■ **Reading passage**:
"""

At some stage during your career you may have been involved in learning programs that feature scenarios or role plays. Most often, the pre-prepared scenarios feature difficult situations – a relationship with a customer has become strained, one of your team members is under performing or an important deadline has been missed. Participants work their way through scenarios, their responses and behaviours are rated, and feedback is given to aid improvement.
This kind of development experience can be useful. However, there are two limitations:
- Participants’ responses and behaviours during the scenarios may not match those in the real world, because there is less context, and because role plays can feel forced.
- Transfer of learning from the training room to the workplace may be limited, given that constructed role play situations differ from the actual situations participants face.
Now, with the world in the midst of a major health and economic crisis, there is little need to make up scenarios for development purposes. The global pandemic has brought with it a rare and rich variety of challenging real-world scenarios that are better than almost any that could be written.
Here are some real-world scenarios you may have experienced recently:
- You and your team have been forced to work from home for much of the time, despite having had limited experience with this. How will you operate in a way that maintains connections with other team members?
- Your personal workload has increased significantly and it is likely to remain high for the foreseeable future. What strategies will you apply to enable you to complete your work while also managing your energy and health levels?

"""

■ **About this task**:
In the passage on scenario-based learning, why might participants' responses during role plays differ from how they act in the real world? Explain in one to three sentences.

■ **Data listing**:
"""

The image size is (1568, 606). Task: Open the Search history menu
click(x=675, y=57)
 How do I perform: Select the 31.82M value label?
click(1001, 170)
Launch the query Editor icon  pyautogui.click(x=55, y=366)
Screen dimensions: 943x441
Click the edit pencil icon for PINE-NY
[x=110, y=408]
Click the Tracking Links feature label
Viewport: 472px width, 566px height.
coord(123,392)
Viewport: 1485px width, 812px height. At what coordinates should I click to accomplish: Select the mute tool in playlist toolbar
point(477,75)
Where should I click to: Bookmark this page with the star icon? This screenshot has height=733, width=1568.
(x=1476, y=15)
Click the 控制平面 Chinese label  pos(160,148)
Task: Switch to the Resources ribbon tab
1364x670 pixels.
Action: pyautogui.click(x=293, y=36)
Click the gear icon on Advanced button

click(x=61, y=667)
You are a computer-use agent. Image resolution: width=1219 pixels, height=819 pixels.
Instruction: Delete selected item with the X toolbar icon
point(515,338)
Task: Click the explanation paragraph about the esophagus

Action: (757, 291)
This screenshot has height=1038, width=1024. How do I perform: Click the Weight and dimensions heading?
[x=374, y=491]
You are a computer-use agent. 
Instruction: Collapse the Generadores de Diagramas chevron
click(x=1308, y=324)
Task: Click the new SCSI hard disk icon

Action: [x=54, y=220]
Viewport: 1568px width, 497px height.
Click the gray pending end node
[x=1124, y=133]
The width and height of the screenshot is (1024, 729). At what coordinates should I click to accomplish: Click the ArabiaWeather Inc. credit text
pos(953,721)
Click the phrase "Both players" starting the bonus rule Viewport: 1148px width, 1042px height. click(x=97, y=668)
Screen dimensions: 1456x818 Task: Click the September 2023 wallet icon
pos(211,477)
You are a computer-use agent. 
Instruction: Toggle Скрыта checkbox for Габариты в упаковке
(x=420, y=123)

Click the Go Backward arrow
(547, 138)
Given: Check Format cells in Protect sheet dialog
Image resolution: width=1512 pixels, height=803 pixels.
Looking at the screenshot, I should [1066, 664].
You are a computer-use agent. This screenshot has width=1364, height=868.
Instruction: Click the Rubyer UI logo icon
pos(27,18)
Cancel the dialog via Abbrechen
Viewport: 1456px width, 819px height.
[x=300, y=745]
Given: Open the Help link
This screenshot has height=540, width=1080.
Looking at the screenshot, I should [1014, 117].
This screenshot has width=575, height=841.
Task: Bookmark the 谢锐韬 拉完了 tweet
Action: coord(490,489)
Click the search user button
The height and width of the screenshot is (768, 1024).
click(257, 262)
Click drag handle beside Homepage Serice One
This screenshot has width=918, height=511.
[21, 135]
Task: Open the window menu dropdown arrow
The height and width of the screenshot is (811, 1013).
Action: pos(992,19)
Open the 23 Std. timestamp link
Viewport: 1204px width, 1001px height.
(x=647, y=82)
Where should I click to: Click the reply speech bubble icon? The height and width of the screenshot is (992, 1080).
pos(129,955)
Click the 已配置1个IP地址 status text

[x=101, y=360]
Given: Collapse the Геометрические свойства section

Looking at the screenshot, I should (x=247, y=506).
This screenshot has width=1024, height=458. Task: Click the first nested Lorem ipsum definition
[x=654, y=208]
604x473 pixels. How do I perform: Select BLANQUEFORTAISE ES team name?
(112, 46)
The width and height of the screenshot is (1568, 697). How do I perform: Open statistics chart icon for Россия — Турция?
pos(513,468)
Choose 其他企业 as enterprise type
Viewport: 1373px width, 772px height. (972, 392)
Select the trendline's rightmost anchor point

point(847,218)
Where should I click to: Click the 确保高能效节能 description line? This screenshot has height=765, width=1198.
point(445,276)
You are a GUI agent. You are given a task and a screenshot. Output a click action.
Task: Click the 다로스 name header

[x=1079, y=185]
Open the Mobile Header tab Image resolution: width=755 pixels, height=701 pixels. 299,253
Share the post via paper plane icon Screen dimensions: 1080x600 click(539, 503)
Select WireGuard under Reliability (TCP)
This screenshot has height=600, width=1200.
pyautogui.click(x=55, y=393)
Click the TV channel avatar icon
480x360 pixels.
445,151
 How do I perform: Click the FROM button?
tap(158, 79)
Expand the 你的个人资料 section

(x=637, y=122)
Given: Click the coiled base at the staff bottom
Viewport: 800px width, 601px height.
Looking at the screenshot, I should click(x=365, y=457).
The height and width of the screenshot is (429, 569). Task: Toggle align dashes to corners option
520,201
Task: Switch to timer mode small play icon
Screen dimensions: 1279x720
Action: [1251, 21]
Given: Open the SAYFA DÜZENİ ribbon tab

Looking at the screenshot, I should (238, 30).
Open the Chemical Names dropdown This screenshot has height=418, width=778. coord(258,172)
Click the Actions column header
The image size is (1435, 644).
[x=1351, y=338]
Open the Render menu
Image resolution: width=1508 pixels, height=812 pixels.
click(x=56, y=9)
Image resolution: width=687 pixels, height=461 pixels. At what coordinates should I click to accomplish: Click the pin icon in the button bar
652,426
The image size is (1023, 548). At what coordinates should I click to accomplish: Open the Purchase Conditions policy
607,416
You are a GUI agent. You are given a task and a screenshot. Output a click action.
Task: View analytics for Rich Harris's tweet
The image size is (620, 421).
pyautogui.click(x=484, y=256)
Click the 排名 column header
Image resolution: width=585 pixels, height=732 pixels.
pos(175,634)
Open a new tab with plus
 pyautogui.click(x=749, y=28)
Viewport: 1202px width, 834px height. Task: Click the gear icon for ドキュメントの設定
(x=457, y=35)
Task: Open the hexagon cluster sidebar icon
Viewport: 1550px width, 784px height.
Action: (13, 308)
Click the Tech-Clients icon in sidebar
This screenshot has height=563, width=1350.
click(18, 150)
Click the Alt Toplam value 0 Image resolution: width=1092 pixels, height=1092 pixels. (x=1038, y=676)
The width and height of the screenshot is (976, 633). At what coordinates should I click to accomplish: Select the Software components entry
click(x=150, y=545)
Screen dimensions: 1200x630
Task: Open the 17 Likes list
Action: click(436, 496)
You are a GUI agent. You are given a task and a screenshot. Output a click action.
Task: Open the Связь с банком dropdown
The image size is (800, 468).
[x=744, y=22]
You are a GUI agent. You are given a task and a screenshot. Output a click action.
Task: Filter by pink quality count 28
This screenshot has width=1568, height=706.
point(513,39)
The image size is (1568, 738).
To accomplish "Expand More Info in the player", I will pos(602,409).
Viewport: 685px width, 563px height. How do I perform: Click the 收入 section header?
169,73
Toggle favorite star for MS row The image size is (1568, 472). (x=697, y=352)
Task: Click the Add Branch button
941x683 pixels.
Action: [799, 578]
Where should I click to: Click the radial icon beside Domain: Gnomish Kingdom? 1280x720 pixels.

"""

■ **Answer to the problem**:
Their responses may differ because the scenarios give less context than real situations do. Role plays can also feel forced.